Another interesting part of the museum is the exhibition of fossils, the most prominent of which is the Palaeontological collection of the German Professor Siegfried Ε. Kuss. A big part of this collection had been housed for several years in the Natural History Museum of Karlsruhe in Germany. Recently, after a mutual agreement with the Natural History Museum of Crete, the collection returned to Crete permanently.
The collection consists of 8200 specimens, the majority of which are fossil bones from Crete and other islands of the South Aegean Sea. In addition, the collection includes a significant number of specimens of the Cyprian dwarf hippopotamus (Phanourios minutus), as well as several bones of the peculiar ruminant Myotragus balearicus from Mallorca, Spain.

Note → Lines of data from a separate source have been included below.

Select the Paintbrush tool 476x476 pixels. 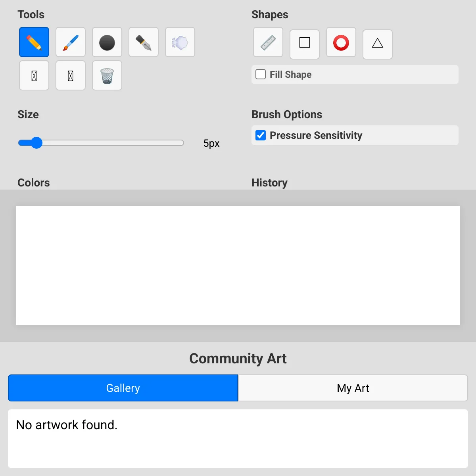[x=71, y=42]
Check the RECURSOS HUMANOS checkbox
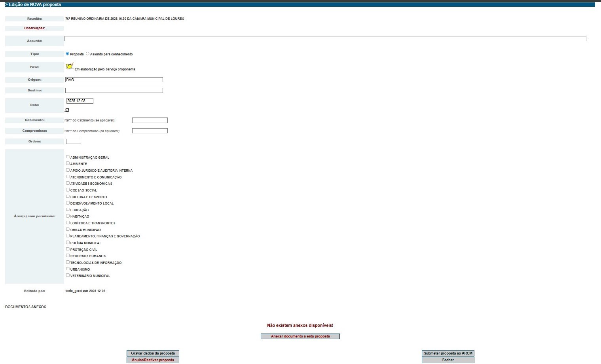 pyautogui.click(x=68, y=256)
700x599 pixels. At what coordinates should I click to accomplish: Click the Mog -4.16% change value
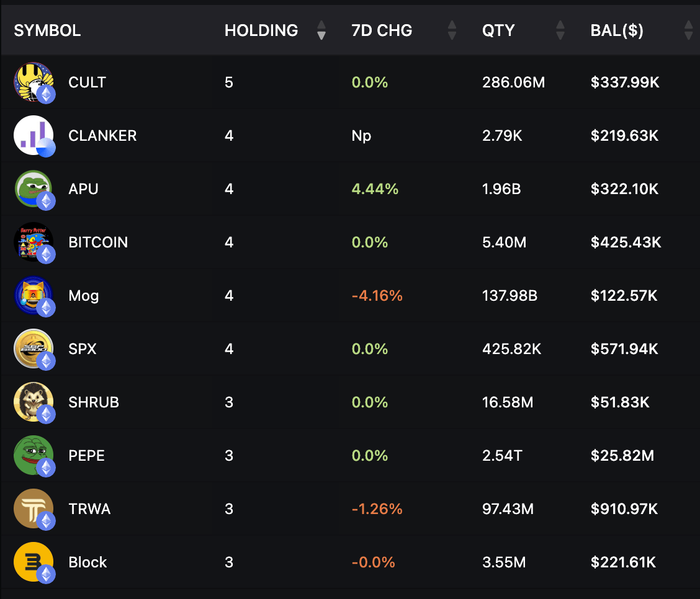377,296
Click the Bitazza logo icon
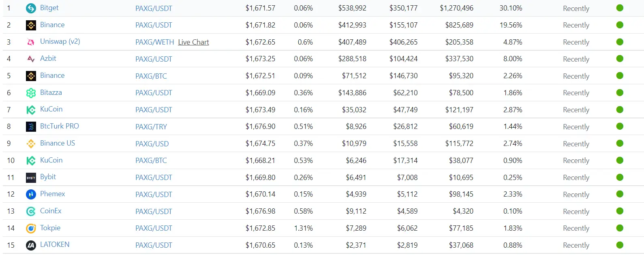This screenshot has width=644, height=255. pyautogui.click(x=31, y=93)
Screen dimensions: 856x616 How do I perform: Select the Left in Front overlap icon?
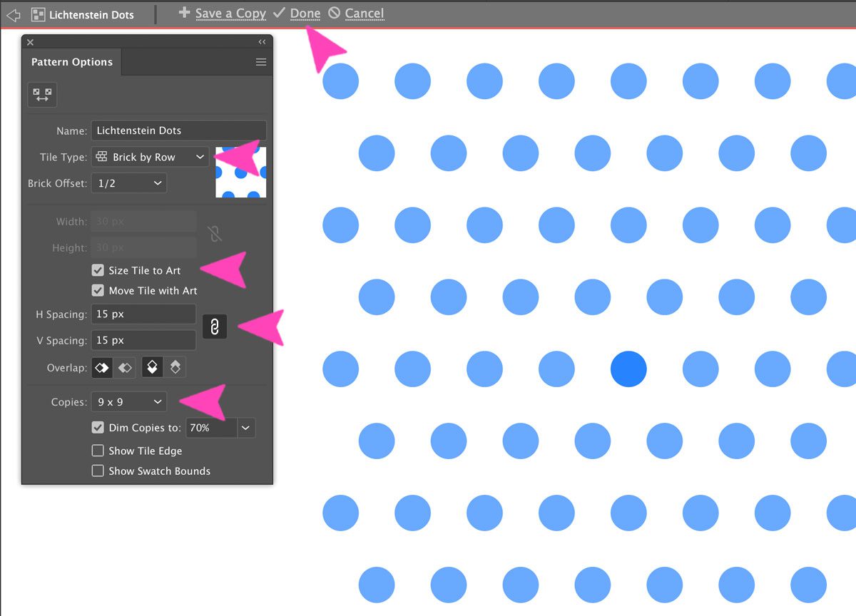102,367
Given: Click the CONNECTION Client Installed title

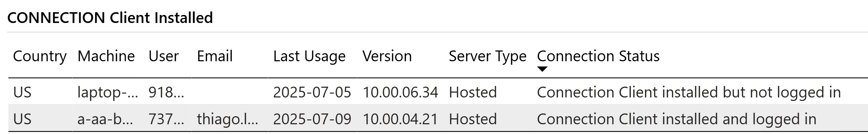Looking at the screenshot, I should coord(110,18).
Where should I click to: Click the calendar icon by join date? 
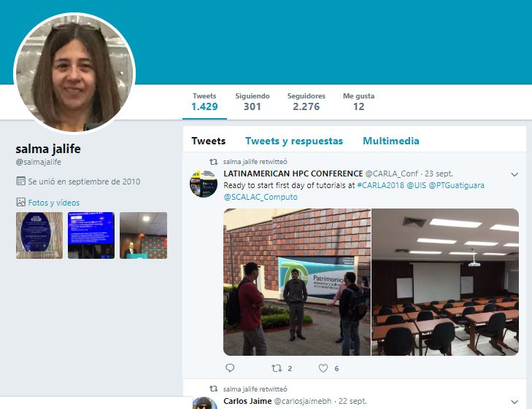tap(20, 182)
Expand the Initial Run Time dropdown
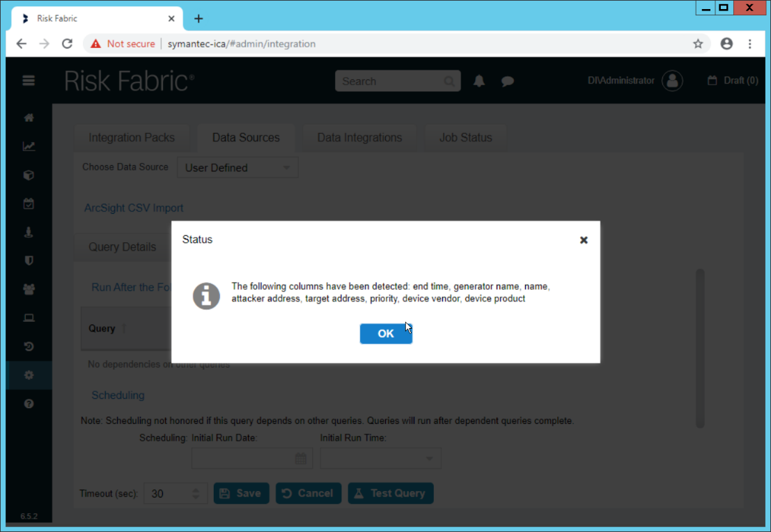The height and width of the screenshot is (532, 771). click(380, 458)
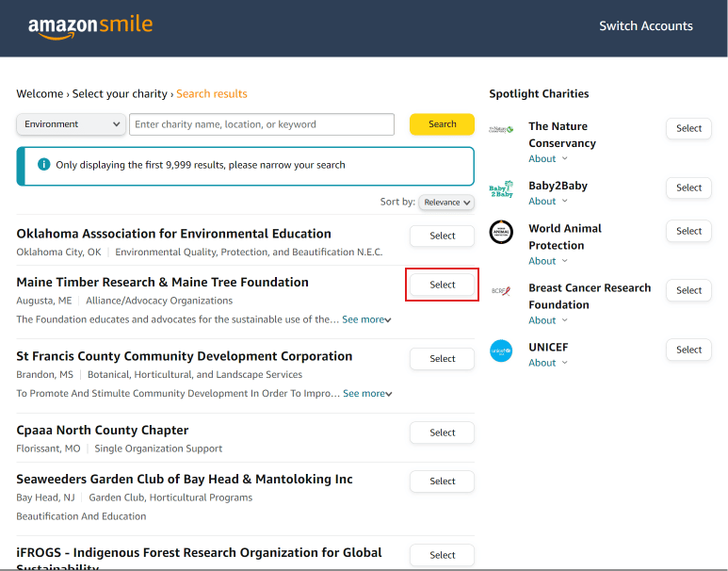Expand About under UNICEF
728x571 pixels.
pos(547,363)
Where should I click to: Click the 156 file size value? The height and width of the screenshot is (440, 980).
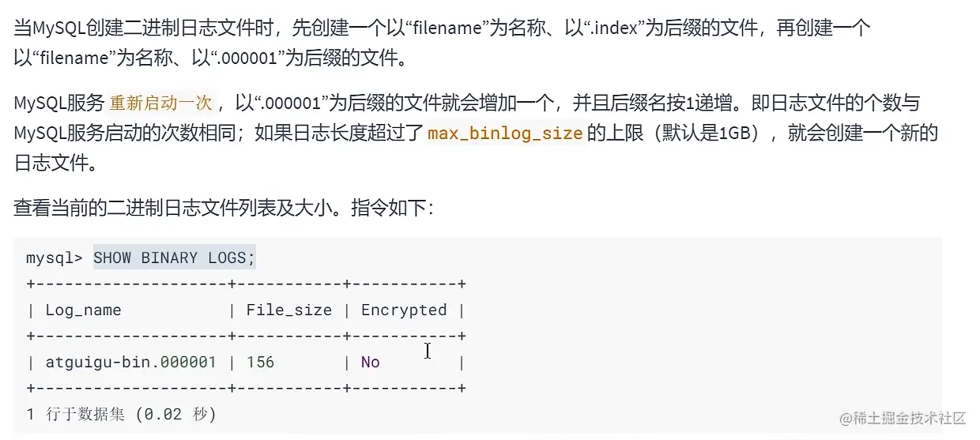[260, 363]
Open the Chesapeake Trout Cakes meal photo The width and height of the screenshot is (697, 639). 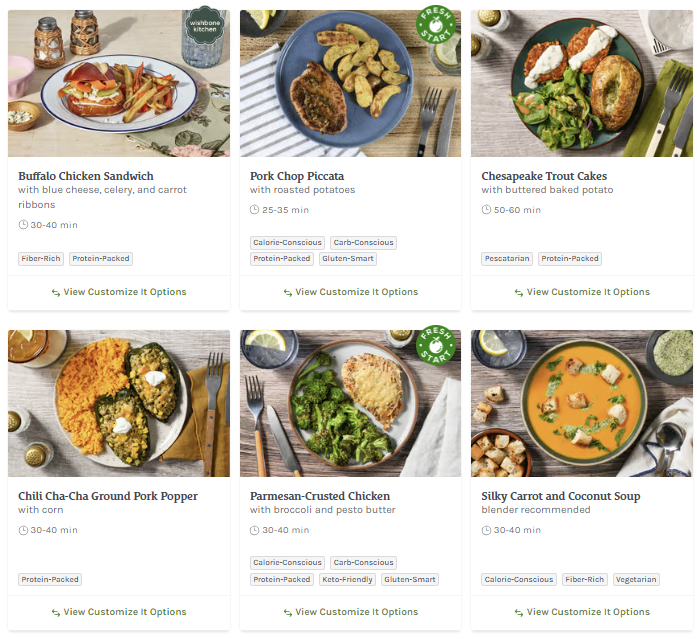pyautogui.click(x=582, y=83)
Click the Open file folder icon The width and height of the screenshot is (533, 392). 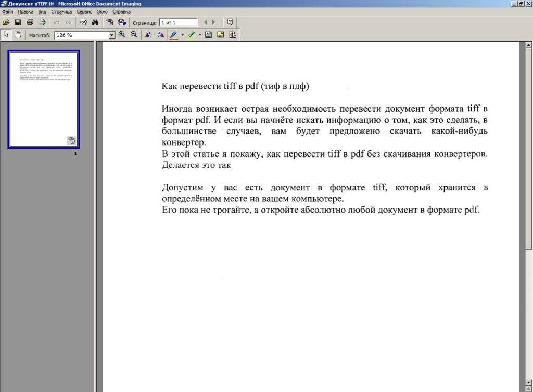pos(6,22)
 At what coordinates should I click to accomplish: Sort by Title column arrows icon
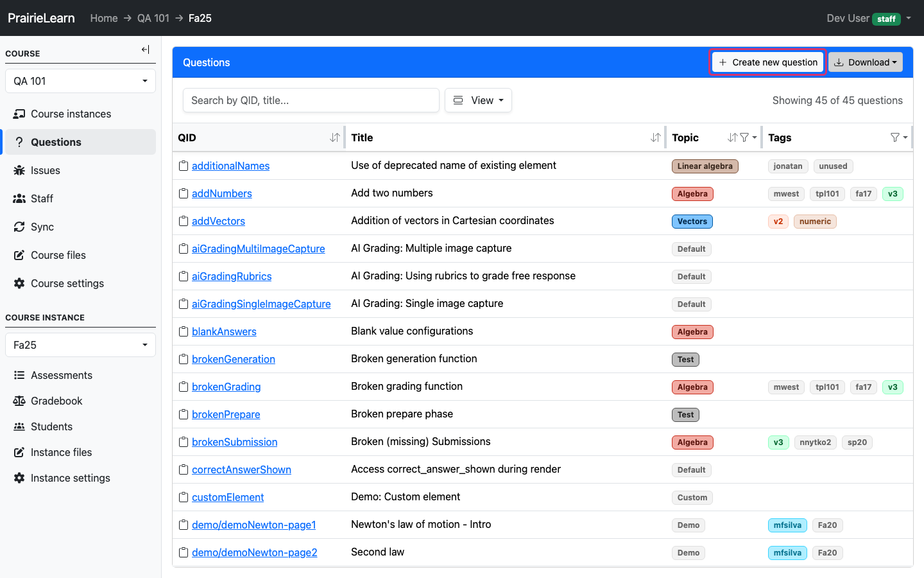coord(656,137)

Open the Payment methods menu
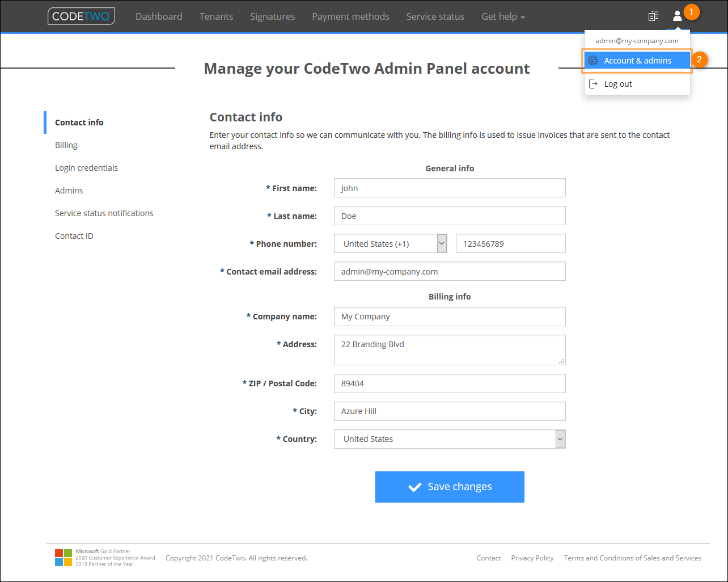click(350, 16)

Of particular importance are considered the specimens of Miocene age (15-10 million years old) which comprise the oldest terrestrial fossils of Crete (giraffes, rhinoceroses, tortoises, etc.). The Pleistocene (the last 2 million years) material, which constitutes the bulk of the collection, consists mainly of endemic forms of deer from Crete (such as Candiacervus ropalophorus, Candiacervus cretensis etc.), as well as from the Islands of Kasos, Karpathos, Rhodes and Kithira. In addition it contains specimens of endemic small sized elephants (Elephas creutzburgi) and dwarf hippopotamuses (Hipppopotamus creutzburgi) from Crete, tortoise bones (Testudo marginata cretensis) and a plethora of bird and small mammal bones.
Also, we should highlight the fact that this collection contains three unique specimens for science. These specimens are the “holotypes”, the ones on which the determination of the Cretan elephant, Elephas creutzburgi, and two species of deer from Kasos (Candiacervus cerigensis) and Karpathos (Candiacervus pigadiensis), was based for the first time.